In the present study, spices represent the only source food identified of cobalt that stands out from other TDSs, which report the highest levels in other food categories such as chocolate and butter such as in the French TDS [4].

The estimated mean daily intake in cobalt for the Tunisian adult population ranged from 2.21 10-3 to 0.11 mg / d / EqAd wich is below that estimated in the US TDS [16] (14 μg / d) in the lower bound scenario but in the upper Bound scenarios the estimated mean daily intake in cobalt for the Tunisian adult population generally covers the Minimum nutritional value recommended by the WHO (92 % to 4378 % of this BNR) [17-22].

Against this, the Intake on the 5th percentile does not cover this BNR in the LB (18.43 %), thus not allowing us to eliminate the possibility of inadequate intake for at-risk populations or populations with inadequate diets.

The mean daily intake estimated in cobalt compared to body weight for the Tunisian adult population is significantly lower than that of the French TDS (ANSES, 2011) in the minimalist scenario (LB).

The overestimation of the maximalist scenario (UB) increases the estimated intake in cobalt.
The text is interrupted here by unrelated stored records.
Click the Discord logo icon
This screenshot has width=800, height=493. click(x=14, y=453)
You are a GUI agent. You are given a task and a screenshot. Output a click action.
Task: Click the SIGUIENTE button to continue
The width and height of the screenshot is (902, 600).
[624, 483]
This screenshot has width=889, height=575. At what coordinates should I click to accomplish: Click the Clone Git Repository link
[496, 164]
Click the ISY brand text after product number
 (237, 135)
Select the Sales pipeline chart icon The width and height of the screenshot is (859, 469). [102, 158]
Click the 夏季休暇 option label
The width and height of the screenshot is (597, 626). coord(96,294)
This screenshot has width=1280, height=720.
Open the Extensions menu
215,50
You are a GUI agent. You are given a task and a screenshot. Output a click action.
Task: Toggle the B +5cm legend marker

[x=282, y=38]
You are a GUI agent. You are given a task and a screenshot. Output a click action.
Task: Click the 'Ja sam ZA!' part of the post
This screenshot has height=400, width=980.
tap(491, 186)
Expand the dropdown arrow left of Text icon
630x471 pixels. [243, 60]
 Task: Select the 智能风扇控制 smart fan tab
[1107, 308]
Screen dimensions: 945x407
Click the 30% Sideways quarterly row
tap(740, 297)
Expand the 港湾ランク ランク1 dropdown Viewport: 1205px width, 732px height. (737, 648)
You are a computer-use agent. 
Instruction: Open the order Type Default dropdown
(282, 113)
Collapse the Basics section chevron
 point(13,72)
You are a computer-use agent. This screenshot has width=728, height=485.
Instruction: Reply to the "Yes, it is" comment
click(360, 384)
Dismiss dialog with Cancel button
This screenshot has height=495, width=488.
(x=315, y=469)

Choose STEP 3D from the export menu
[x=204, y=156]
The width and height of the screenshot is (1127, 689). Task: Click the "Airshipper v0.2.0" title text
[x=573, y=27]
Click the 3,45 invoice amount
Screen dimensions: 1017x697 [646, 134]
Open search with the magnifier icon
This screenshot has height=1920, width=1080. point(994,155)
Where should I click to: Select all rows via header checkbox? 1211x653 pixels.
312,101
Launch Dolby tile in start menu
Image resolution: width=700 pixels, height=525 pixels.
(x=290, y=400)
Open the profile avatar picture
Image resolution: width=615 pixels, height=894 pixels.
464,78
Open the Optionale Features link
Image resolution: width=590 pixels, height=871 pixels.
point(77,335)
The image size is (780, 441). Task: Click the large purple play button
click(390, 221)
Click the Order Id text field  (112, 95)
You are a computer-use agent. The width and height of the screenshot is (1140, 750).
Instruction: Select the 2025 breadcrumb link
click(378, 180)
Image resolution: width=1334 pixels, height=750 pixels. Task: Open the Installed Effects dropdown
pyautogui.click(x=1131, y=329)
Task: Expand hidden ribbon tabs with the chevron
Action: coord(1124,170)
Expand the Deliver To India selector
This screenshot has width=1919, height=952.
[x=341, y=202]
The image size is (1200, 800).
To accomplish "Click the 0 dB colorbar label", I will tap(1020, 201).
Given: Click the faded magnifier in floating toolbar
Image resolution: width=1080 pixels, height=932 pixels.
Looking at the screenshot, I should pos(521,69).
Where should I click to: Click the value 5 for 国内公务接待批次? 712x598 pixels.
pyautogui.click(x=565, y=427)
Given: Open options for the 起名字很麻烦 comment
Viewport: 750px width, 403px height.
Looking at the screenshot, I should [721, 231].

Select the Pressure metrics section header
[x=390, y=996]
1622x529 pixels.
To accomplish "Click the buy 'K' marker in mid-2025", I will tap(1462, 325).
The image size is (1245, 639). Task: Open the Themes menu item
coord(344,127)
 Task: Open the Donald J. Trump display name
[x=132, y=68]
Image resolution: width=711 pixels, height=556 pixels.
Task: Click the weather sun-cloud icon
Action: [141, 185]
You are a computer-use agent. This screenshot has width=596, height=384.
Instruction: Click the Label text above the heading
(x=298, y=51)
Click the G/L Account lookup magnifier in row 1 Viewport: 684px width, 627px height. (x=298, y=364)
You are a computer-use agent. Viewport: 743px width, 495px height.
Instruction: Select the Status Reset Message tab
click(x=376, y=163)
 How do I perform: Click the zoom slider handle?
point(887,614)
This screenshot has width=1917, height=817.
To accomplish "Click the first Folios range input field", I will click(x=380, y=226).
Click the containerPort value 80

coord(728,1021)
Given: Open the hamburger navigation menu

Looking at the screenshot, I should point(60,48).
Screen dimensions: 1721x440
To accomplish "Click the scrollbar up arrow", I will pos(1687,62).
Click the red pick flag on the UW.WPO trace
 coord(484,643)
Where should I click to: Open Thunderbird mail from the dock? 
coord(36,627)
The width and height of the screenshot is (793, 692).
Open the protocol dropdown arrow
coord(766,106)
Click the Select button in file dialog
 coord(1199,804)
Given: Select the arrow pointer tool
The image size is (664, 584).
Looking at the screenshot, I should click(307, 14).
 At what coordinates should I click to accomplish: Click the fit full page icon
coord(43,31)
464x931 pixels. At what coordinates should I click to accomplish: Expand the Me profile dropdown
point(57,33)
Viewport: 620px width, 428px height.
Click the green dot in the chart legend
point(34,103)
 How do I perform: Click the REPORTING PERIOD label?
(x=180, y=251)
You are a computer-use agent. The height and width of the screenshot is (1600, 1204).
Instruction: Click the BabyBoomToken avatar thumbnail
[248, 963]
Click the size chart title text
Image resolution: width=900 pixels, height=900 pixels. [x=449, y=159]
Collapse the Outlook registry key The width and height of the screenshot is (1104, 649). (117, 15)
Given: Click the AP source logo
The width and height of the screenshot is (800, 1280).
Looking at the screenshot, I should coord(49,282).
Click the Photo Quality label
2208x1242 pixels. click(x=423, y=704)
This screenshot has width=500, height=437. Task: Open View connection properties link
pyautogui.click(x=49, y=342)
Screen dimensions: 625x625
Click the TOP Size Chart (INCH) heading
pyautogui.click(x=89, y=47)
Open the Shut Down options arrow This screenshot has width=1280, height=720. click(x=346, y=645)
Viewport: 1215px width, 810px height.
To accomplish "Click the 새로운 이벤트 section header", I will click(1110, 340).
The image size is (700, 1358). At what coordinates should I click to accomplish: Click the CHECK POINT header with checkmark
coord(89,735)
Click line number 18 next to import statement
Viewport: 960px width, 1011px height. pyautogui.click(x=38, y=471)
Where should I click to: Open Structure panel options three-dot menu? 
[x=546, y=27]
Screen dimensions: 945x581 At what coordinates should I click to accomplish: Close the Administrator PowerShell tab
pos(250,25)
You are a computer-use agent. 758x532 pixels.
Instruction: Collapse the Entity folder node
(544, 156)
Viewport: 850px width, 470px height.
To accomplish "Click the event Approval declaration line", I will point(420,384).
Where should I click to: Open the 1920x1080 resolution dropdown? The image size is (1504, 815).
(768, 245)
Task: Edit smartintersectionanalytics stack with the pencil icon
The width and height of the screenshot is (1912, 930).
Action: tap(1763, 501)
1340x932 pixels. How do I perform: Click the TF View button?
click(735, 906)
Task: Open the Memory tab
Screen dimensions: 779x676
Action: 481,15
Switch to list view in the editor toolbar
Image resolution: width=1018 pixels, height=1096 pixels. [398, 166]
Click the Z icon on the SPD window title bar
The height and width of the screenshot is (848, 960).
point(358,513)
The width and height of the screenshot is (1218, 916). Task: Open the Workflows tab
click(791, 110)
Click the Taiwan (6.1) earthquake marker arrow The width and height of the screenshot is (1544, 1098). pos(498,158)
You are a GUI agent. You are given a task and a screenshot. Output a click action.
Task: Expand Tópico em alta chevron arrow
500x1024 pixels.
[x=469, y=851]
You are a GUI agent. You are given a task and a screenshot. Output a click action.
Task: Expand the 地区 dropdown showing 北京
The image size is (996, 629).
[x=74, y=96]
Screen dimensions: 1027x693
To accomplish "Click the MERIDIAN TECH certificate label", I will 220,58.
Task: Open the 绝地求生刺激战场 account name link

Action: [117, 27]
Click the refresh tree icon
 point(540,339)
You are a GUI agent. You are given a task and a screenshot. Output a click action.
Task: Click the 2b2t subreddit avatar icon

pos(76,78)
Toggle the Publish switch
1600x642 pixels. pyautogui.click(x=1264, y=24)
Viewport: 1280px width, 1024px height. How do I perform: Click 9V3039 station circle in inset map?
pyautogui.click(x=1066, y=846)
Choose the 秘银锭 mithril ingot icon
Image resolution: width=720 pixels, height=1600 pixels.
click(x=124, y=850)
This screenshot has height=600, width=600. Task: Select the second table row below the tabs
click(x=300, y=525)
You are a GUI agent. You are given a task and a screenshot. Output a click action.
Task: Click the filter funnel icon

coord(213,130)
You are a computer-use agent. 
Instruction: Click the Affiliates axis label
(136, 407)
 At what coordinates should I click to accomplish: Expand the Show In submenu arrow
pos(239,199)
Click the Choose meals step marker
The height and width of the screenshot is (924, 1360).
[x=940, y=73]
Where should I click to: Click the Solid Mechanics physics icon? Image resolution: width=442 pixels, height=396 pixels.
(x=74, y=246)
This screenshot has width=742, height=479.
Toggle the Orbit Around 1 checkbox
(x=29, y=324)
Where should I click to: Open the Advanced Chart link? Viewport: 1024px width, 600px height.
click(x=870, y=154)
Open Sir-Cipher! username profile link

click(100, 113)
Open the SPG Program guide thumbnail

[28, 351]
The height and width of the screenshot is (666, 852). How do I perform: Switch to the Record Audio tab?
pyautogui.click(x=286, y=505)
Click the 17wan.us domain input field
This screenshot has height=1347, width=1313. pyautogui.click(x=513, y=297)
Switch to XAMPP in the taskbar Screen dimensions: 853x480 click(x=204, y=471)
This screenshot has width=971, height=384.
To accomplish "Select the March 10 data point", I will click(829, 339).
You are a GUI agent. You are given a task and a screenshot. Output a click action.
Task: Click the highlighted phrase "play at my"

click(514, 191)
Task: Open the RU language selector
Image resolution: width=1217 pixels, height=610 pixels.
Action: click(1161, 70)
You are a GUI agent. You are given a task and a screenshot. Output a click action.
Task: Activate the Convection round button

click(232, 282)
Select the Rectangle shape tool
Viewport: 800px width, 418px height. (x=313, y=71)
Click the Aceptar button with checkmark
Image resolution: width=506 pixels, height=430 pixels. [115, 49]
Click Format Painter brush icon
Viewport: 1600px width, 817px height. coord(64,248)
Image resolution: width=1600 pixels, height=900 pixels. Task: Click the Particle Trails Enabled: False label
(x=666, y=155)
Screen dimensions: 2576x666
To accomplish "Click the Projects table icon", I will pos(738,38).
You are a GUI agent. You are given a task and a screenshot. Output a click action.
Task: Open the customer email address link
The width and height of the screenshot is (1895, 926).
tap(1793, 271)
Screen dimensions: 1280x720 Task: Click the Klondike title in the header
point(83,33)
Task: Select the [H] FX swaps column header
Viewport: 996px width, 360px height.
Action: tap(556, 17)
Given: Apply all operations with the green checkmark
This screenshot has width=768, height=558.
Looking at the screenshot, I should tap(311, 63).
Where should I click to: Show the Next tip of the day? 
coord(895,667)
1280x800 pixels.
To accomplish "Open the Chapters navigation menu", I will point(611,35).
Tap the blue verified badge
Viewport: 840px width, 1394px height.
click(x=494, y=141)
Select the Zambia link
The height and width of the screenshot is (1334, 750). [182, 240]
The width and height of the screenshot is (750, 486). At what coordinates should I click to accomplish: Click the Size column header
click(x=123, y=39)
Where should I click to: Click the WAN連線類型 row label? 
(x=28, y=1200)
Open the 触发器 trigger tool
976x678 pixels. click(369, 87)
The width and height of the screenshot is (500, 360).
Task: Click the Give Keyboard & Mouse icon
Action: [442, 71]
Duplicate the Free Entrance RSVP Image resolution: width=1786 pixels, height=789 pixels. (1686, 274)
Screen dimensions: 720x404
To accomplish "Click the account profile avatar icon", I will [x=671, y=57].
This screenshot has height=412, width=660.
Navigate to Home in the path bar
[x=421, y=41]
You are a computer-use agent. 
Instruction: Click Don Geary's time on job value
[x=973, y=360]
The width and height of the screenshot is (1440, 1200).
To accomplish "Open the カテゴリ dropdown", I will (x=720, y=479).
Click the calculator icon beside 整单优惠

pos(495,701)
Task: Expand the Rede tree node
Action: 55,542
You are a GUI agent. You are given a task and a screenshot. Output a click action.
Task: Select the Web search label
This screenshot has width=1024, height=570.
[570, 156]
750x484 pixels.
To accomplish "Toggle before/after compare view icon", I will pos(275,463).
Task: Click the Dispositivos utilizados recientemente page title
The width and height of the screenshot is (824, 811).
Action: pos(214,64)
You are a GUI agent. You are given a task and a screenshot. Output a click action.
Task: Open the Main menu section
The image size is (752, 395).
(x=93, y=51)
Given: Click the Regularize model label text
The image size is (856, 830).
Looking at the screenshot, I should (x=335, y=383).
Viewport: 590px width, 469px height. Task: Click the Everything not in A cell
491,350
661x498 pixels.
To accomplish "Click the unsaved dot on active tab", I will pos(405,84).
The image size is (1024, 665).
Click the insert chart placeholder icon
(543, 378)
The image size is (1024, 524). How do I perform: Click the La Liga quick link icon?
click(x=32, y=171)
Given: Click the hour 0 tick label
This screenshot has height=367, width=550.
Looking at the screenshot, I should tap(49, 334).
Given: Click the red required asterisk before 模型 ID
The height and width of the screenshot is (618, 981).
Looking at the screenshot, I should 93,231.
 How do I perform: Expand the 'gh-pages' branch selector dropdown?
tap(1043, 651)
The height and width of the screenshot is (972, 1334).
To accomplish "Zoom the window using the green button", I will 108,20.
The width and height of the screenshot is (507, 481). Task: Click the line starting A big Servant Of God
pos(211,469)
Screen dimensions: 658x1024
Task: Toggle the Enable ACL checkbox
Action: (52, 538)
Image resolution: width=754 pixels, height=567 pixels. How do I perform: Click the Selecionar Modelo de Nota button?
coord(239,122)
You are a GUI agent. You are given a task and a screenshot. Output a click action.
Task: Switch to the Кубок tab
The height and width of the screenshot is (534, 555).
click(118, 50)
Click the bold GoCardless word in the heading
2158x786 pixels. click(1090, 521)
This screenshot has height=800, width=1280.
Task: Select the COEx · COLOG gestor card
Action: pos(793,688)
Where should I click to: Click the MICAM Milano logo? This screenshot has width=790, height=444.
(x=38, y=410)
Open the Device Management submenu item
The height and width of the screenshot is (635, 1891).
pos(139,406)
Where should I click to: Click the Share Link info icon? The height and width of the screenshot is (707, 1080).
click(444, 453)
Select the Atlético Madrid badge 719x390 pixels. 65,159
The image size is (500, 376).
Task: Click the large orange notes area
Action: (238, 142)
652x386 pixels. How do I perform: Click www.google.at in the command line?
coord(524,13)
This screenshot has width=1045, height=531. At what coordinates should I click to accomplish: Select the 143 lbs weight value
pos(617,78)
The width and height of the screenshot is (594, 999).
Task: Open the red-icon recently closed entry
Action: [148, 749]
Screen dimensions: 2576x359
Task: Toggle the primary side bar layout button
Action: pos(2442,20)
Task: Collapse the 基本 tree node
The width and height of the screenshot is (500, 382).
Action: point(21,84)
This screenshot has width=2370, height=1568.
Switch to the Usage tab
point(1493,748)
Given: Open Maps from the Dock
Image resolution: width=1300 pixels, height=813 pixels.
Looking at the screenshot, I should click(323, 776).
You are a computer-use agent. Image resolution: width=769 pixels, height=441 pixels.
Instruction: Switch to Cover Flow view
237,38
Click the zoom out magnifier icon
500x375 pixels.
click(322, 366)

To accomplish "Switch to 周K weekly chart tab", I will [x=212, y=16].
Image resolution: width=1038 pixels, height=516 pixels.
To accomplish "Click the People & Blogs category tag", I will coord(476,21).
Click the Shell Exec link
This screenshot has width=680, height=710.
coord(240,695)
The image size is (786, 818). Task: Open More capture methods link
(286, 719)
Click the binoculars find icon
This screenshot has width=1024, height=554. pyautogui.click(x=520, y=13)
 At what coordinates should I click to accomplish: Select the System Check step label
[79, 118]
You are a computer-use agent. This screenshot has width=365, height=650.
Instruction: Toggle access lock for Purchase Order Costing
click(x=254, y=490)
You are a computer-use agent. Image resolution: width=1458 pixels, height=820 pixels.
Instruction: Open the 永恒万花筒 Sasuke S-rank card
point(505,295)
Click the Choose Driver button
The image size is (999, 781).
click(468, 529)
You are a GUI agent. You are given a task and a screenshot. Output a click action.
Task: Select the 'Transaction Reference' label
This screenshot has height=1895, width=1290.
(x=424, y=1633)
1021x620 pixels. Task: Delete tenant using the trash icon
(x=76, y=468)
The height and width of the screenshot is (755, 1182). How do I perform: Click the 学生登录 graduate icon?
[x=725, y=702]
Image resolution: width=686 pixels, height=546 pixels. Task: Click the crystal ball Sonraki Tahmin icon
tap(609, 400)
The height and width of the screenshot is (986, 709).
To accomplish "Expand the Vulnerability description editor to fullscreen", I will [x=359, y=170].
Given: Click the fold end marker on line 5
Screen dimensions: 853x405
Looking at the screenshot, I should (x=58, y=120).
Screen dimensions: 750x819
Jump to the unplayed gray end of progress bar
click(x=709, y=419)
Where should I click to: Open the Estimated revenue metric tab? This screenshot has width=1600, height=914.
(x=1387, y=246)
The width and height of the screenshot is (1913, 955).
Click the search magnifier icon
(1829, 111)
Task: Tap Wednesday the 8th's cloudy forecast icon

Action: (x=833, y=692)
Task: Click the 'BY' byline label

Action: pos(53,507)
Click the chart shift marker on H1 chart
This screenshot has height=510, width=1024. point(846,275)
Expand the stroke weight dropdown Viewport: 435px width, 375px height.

Therefore, the maximalist scenario increases the theoretical estimated intake in cobalt compared to the body weight for the Tunisian adult population, bringing the maximum daily intake almost to 88 % of the adopted LS and beyond this LS (134 %) in the 95th percentile. In view of the particularly high LOQ adopted of the present study which significantly increases the intake the risk of excess cobalt could be ruled out with certainty.

These conclusions, however, should be confirmed by another study with analytical limits lower that detect the presence of cobalt in food more precisely and permit a more realistic assessment of cobalt intake.